Скоро ребята — семеро мальчишек и шесть девчонок — послушно улеглись, Тышка убежала в свою постель, Антон выключил свет (остались лишь зеленоватые ночники). Корнелий лег в каморке, встроенной, как ящик, в перегородку, которая разделяла девчоночью и мальчишечью спальни. Боковые стены каморки от середины до верха были стеклянные и смотрели в оба помещения. Чтобы воспитатель неусыпно мог наблюдать за порядком.

Корнелий наблюдать не стал. Лег на широкой, довольно комфортабельной постели, прикрыл глаза. Навалилась тишина, из нее постепенно выступили звуки: дыхание, скрип кроватных сеток, жужжание лампочки-ночника. Кто-то всхлипнул. Кто-то пробормотал: «Гуси-гуси…» Все слышно через тонкие стеклянные переборки — как спят под тюремной крышей тринадцать «безынд», какие сны видят. Живые ведь.

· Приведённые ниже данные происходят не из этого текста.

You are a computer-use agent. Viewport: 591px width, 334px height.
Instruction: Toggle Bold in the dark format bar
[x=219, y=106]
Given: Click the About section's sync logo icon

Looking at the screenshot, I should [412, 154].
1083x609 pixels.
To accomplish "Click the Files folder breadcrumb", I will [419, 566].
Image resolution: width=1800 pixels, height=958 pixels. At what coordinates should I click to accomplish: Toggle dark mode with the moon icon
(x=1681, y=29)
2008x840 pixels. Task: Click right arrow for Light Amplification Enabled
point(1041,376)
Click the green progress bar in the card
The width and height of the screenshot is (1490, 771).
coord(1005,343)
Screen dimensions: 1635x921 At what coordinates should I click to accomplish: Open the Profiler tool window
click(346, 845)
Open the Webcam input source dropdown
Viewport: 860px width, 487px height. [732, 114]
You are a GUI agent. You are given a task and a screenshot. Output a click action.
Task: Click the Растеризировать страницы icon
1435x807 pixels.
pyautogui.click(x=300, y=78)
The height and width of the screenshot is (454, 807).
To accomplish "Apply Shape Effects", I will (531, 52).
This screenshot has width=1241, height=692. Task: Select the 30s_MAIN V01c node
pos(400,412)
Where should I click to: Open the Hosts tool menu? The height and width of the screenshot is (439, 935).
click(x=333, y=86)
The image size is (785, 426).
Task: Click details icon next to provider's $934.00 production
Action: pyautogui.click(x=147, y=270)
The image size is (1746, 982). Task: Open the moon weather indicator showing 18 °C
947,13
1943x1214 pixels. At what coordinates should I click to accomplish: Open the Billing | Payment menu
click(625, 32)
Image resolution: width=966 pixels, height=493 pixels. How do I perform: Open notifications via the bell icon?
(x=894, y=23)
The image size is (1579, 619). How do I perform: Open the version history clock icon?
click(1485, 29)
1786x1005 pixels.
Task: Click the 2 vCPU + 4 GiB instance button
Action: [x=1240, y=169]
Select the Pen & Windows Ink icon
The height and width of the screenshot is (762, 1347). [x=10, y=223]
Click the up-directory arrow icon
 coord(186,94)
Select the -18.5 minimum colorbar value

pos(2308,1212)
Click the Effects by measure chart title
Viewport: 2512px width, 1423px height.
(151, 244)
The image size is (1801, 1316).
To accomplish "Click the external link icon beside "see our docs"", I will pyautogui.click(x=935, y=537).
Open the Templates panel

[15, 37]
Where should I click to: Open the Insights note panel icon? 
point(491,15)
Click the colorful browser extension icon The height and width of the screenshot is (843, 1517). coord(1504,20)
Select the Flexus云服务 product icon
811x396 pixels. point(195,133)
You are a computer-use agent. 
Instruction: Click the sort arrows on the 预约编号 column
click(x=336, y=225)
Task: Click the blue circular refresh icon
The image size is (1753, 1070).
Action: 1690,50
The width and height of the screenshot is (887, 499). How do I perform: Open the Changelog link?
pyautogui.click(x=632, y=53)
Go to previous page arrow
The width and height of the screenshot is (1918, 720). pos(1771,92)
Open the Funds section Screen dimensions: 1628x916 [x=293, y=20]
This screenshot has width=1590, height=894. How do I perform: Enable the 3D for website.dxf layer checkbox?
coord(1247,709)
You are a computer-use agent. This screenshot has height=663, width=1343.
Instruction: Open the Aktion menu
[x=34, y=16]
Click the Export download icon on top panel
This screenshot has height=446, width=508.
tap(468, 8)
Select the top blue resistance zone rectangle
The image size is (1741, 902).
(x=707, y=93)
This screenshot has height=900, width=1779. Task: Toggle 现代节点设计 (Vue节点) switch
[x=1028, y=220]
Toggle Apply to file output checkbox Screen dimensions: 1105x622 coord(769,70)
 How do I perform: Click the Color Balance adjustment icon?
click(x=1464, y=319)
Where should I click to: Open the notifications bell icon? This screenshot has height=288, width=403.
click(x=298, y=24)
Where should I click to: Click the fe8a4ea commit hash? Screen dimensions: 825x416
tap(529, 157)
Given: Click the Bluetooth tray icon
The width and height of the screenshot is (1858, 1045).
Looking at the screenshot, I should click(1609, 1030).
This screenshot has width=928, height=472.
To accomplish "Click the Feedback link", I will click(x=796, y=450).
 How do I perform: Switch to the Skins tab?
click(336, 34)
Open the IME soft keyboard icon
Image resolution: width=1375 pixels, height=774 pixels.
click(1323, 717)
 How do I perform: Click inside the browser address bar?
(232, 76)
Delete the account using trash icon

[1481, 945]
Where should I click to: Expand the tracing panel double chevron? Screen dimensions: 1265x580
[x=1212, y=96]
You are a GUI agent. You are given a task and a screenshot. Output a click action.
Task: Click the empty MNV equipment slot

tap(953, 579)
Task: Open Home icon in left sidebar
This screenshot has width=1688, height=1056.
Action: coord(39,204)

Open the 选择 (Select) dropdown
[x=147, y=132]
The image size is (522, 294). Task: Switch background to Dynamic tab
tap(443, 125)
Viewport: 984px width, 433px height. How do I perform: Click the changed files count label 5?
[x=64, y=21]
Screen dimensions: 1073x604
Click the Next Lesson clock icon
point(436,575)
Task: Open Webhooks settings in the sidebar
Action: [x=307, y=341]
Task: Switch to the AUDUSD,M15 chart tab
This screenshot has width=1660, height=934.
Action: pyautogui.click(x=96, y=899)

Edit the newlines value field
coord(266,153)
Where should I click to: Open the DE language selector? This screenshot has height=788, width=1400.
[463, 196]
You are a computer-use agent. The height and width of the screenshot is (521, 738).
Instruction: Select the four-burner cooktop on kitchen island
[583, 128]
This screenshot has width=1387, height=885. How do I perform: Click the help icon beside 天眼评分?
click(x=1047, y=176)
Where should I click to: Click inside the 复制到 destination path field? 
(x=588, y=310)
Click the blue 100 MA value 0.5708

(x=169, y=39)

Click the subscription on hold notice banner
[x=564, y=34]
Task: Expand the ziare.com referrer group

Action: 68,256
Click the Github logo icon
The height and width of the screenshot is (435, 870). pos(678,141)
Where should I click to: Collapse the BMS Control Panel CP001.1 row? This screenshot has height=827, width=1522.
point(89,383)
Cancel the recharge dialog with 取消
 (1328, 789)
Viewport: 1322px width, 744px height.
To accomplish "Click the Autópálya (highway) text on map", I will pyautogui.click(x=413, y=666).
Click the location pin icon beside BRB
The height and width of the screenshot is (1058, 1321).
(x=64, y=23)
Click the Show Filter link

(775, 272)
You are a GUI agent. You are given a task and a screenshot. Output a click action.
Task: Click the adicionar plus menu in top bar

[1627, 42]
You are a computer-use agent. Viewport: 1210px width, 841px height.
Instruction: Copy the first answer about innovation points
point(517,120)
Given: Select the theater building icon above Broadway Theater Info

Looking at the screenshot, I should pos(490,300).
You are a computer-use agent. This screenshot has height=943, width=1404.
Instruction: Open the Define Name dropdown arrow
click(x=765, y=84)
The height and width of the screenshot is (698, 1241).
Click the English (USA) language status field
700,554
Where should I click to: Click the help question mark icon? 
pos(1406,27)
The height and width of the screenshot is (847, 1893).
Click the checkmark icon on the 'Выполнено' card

И каждый хочет не просто жить, а получше, посчастливее.

А какое их может ждать счастье, когда они отмечены проклятьем с рождения? А почему отмечены? Разве есть на них вина?

И первая мысль — даже не мысль, а ощущение — скользнула по краю сознания Корнелия: «Почему ты считаешь, что именно твоя жизнь — самая главная? Вон их сколько, неприкаянных, так по-свински обманутых судьбой…»

Скользнуло это и растаяло. Уснул Корнелий. И приснилось, что он мальчишка, живет в летнем лагере, скучает по дому и тихо всхлипывает в подушку. А потом, когда тоска делается выше сил, он выбирается из дачной палаты в дремучий черный сад, почти на ощупь находит в мокрой чаще бетонный край заброшенного колодца и с тайной надеждой смотрит в глубину. И там тихо полощется желтое светящееся окошко. И становится легче…

Проснулся он тогда рано. Привычно, закостенело сидел глубоко внутри страх за себя. И понимание непрочности, нелепости своего положения. Жизнь на ниточке. Да и что за жизнь-то?

Но в то же время появился уже и какой-то интерес. Прежде всего по-настоящему хотелось есть, впервые за эти дни. А еще — хотелось не просто существовать, но и что-то делать. Странно…

На торцовой стене каморки висело зеркало. И Корнелий первый раз за трое суток (а казалось — три года прошло) глянул на себя. С опаской, как глядят на мертвеца… И поразился!

Он был худым. Исчезла добропорядочная округлость щек, выступили скулы. Из глубины, из впадин, смотрели незнакомые рыже-коричневые глаза. Подбородок затвердел. В щетине на нем заметно проклевывались седые волоски. Пижамная куртка была расстегнута, среди темных кудряшек на груди и упругом животике тоже светились белые колечки. Хотя насчет животика — это зря, по привычке. Его уже не было. Мышцы поджались. А на груди проступили ребра.